* **REQUIREMENT**: Match the word "will". Return each line of the data below where it appears.

* **GIVEN DATA**:
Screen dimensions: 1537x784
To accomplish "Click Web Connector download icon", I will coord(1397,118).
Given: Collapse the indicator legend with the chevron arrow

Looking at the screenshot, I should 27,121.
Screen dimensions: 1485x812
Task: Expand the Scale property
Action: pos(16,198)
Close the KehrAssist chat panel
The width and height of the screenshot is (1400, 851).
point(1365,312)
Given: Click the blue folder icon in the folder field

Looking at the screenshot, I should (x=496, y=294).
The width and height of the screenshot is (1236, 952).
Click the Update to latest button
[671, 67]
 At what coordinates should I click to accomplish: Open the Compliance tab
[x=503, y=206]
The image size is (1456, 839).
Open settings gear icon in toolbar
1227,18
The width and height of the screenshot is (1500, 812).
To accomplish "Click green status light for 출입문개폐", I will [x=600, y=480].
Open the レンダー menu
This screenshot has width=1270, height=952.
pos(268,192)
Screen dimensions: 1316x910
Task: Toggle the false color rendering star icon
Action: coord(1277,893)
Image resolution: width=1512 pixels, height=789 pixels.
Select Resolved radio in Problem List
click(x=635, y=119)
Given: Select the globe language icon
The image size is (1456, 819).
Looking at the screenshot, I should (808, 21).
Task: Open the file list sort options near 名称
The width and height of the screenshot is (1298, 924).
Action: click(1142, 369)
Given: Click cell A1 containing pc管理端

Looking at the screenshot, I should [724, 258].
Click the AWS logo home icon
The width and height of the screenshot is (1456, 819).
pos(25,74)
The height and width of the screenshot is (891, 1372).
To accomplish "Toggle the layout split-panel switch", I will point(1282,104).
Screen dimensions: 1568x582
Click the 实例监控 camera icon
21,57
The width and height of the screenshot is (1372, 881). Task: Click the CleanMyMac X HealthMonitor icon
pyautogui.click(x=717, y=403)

* **REPLY**:
To accomplish "Click Web Connector download icon", I will coord(1397,118).
To accomplish "Click green status light for 출입문개폐", I will [x=600, y=480].
To accomplish "Toggle the layout split-panel switch", I will point(1282,104).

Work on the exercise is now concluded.